- DIRECTIONS FOR THIS TASK:
With pictures left out, copy exactly every line from the one containing "Where should I" through the end of the material.

- MATERIAL FOR THIS TASK:

---

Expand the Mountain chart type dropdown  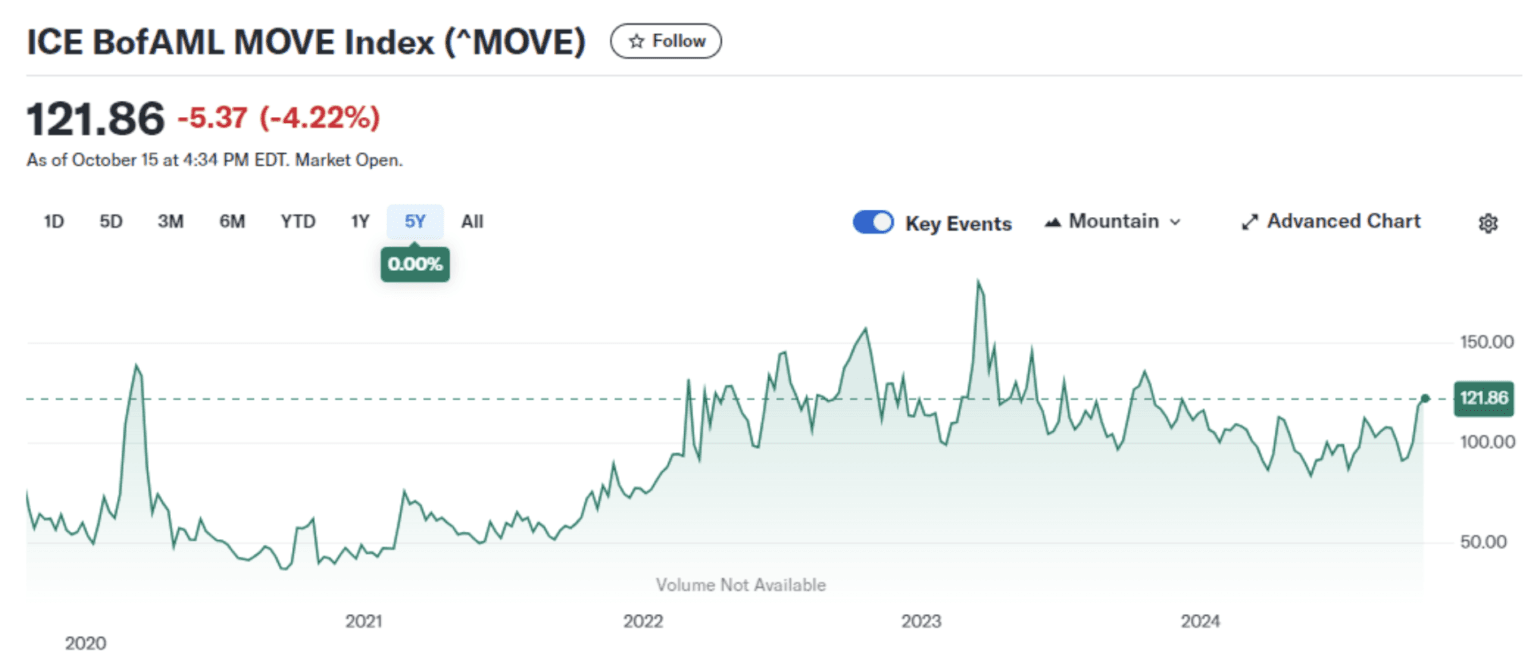click(x=1112, y=222)
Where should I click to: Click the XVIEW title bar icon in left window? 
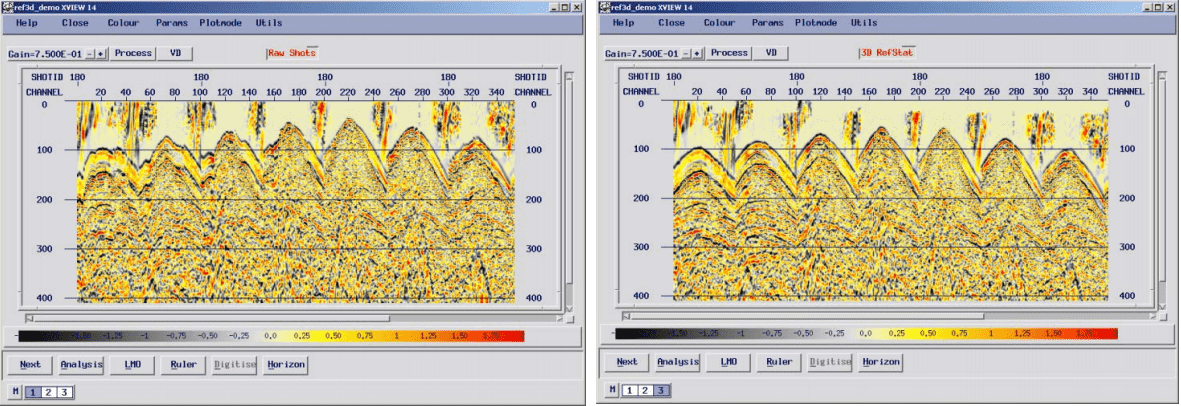pos(7,7)
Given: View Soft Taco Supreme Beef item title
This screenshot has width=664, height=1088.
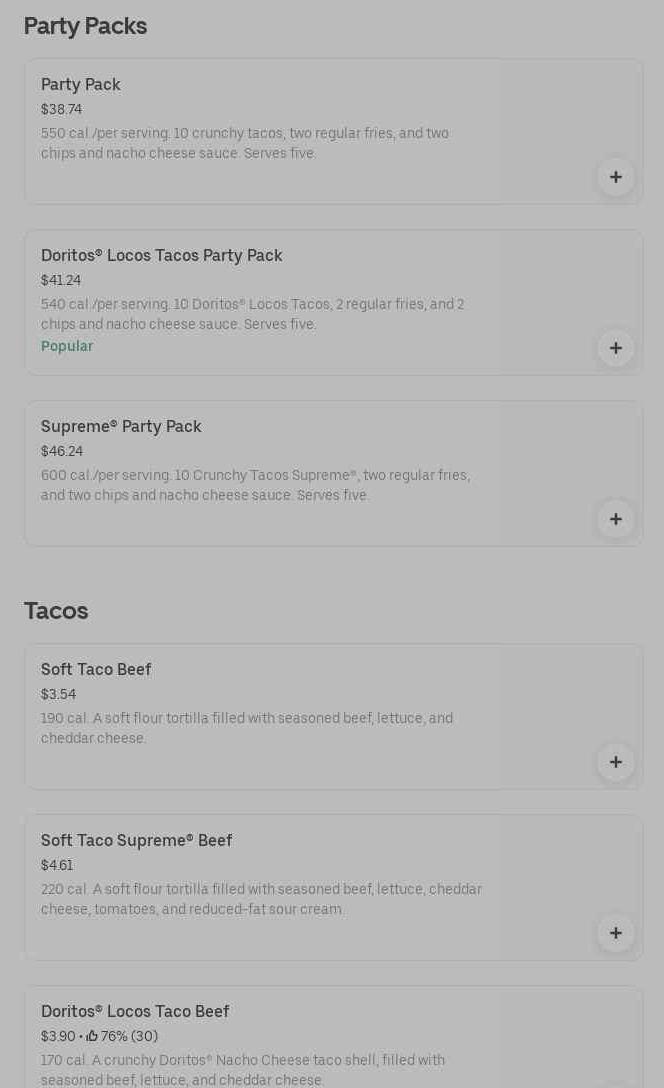Looking at the screenshot, I should pos(137,841).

---

- REPLY:
Where should I click to: Click the XVIEW title bar icon in left window? 
pos(7,7)
Given: View Soft Taco Supreme Beef item title
This screenshot has width=664, height=1088.
Looking at the screenshot, I should pos(137,841).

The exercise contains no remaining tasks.